All the best to you as you support your mother, @mykidsgranny. So much to sort out; she is fortunate to have you. Wishing you some rest. Self-care is important through the rough patches and it is all too easy to forget.
I’m sorry, @colfac92 and @mykidsgranny. Hope things get better and happier memories provide comfort.
Today H and I and my folks are getting the first of 2 Shingrix shots. We will all get the 2nd shot when it is due. CVS in our area just got it and it is supposed to be much more effective than the prior shingles vaccine we all got. We went to a great opera with them last night.
I got that Shigrex shot and had a reaction in that I felt achy and feverish for a day. Not uncommon for to have reactions, do plan your timing such that you are not inconvenienced if you feel lousy.
It is very sad when they start not comprehending things they loved in the past!
I talked to my step-daughter this morning; I feel dumb. I am going to pay OT and PT out of pocket so they can start even before the wound care is over. Mom slouches so badly I’m afraid she will never be without some kind of abrasion on her back or backside, and she needs the therapy. Gentle therapy at first, but they are good at that; it will be more interaction with people.
I am also going to get up at the butt-crack of dawn tomorrow morning and try to catch the doctor when he makes rounds. Communicative, he is not. I am kind of assuming he will discharge her on Monday, but that is an assumption and I’d like to have a clearer idea.

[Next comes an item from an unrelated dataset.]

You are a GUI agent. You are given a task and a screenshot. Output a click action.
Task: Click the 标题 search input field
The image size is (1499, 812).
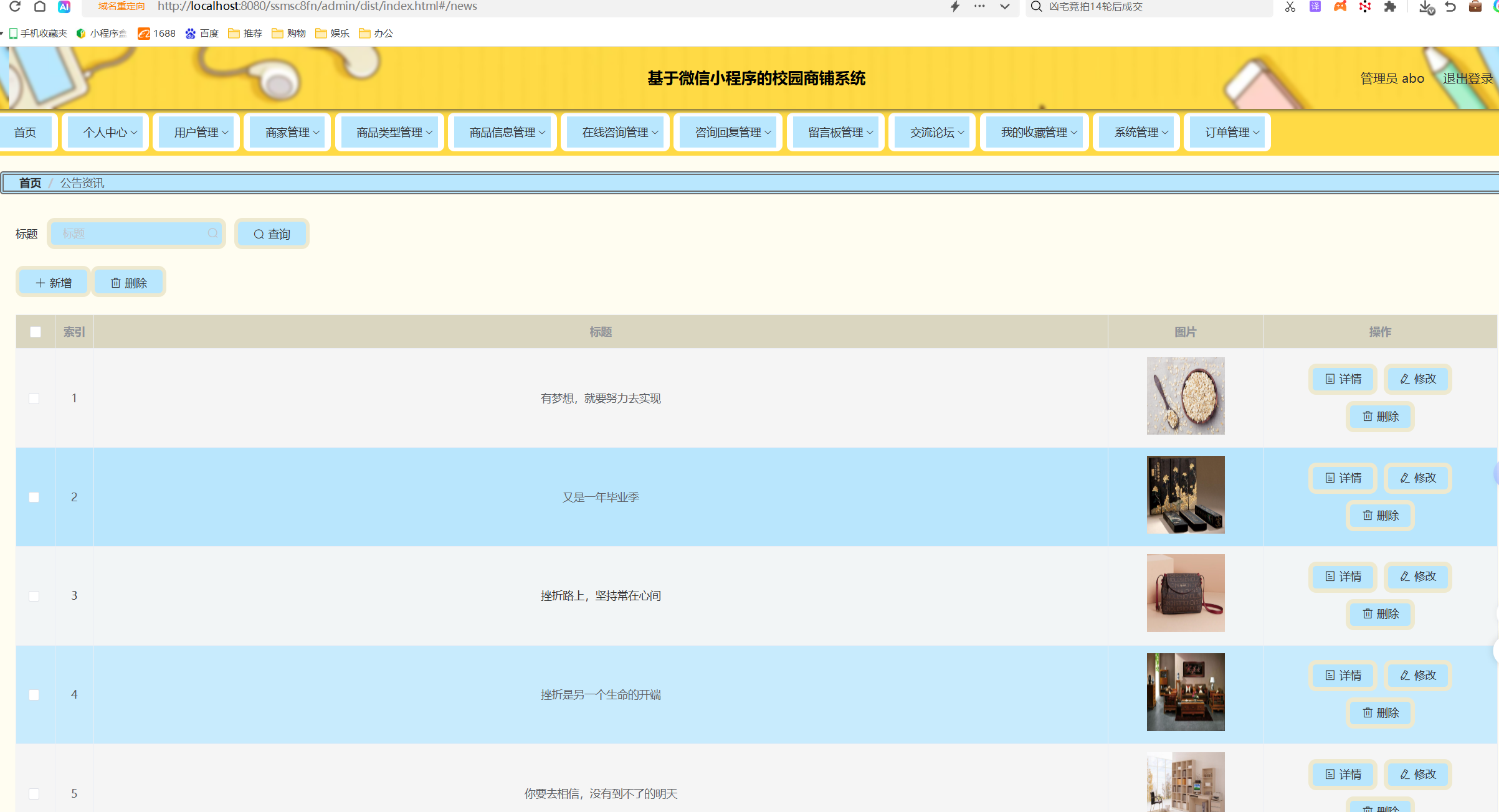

MIL is in hospice care. Neurosurgeon, neurologist(s), nurses, all say it was amazing she even made it to the hospital alive. DS1 and DS2 have both been to see her, and she had enough lucid interludes to be aware of that and then, afterwards, be reminded of it. Some old friends came yesterday. And DH and I are visiting her daily. She’s not in pain.
Thank you so much. MIL died at around 2 this morning. Peacefully and comfortably. Her greatest terror, after living with her own parents’ years of deteriorating health, was of incapacity and indignity. DH was able to implement her wishes, and the hospital staff treated her with such tenderness and compassion. It was as “good” a death as we could have hoped for her.